### The exercise
Convert the items below into a two-column CSV with the headers instruction and location, one row per item, putting each item's text and its answer in separate quoted fields with line breaks replaced by spaces. Leave the pictures out.

### Given data
◆ ◆ ◆ ◆ ◆

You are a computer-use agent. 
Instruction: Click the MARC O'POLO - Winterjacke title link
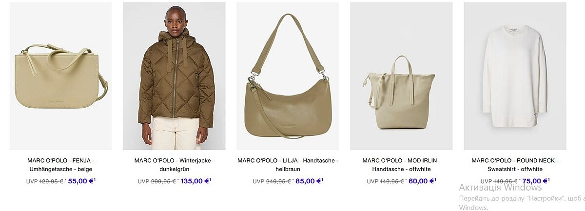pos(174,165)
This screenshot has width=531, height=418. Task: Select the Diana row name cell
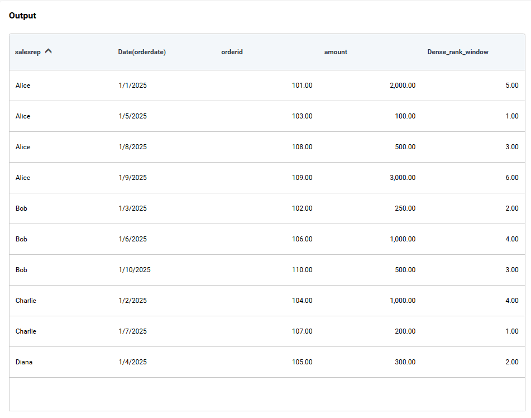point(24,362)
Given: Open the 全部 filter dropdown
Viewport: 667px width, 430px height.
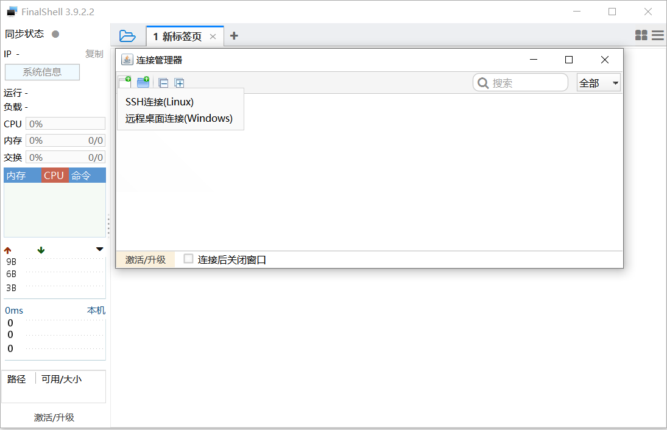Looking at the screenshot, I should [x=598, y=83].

◆ ◆ ◆ ◆ ◆

### Reply
instruction,location
"You are a computer-use agent. Instruction: Click the MARC O'POLO - Winterjacke title link","pos(174,165)"
"This screenshot has width=531, height=418. Task: Select the Diana row name cell","point(24,362)"
"Given: Open the 全部 filter dropdown Viewport: 667px width, 430px height.","Looking at the screenshot, I should [x=598, y=83]."